Exercise:
Rewrite all of the entries below, substituting "screen image" for every "screenshot" and changing nothing else. Leave the pictures out of your answer.

Entries about locating elements on screens:
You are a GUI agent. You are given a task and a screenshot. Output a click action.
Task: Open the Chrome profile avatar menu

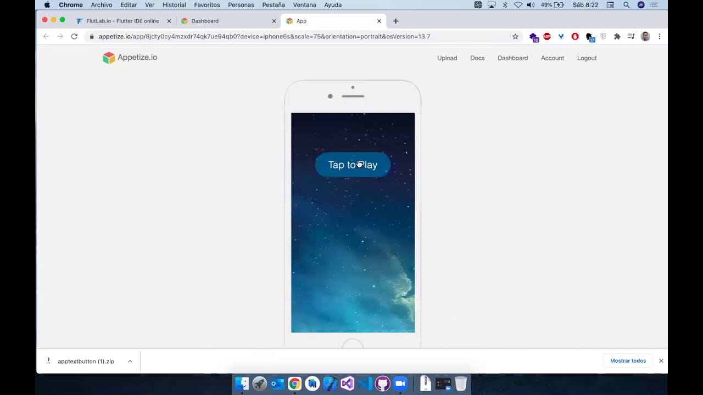pyautogui.click(x=645, y=37)
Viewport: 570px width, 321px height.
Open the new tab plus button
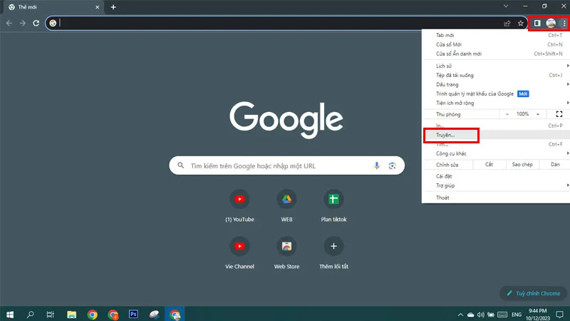click(113, 7)
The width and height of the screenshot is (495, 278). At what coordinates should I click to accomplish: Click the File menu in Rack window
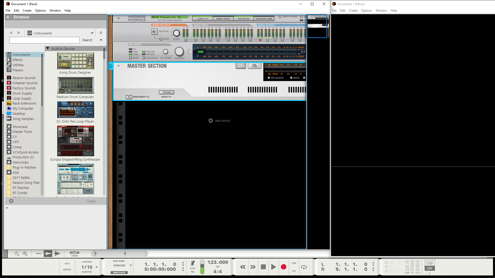pos(8,10)
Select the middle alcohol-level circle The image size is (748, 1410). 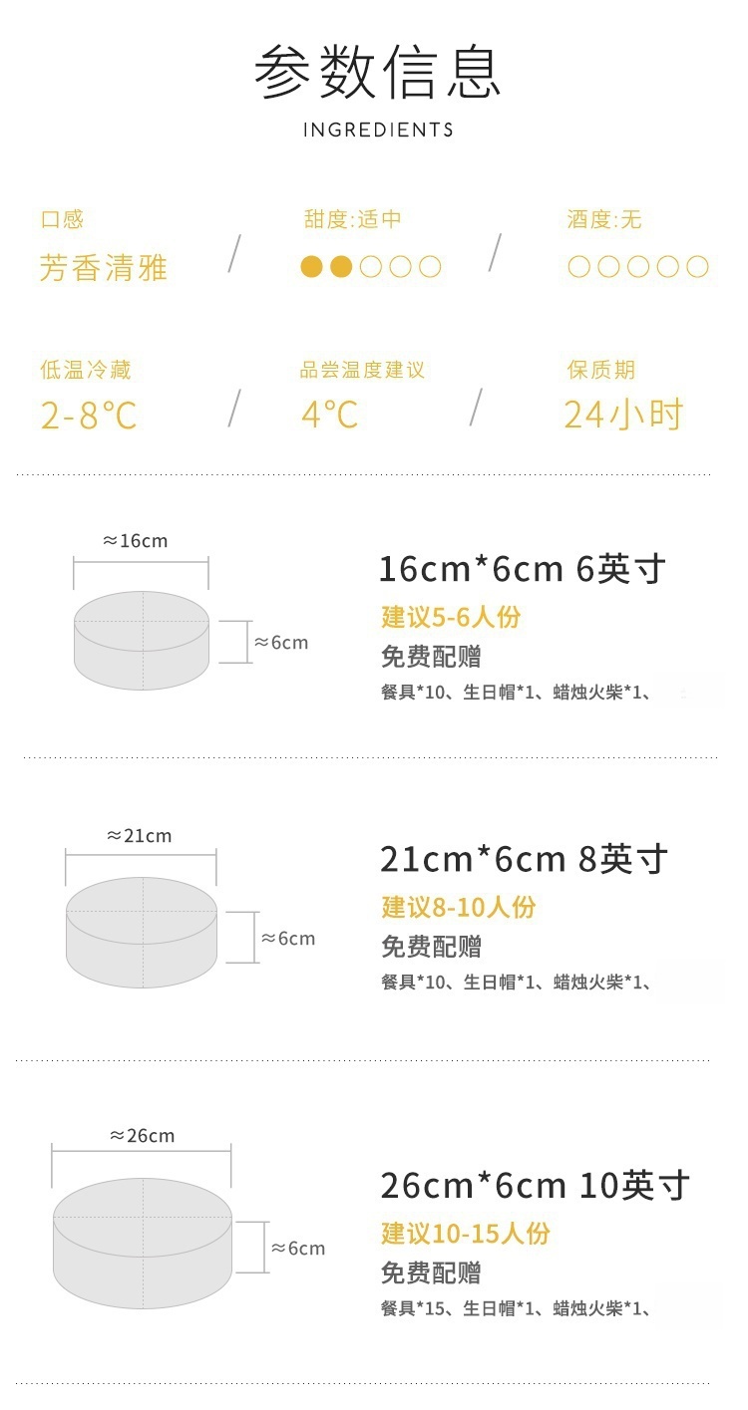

Answer to this problem:
You are a GUI agent. You are given a task and a screen image. Output a click action.
Task: Open the Chrome profile avatar menu

pyautogui.click(x=645, y=37)
Viewport: 570px width, 321px height.
Open the new tab plus button
click(113, 7)
The width and height of the screen image is (495, 278). At what coordinates should I click to accomplish: Click the File menu in Rack window
pos(8,10)
Select the middle alcohol-level circle The image size is (748, 1410). 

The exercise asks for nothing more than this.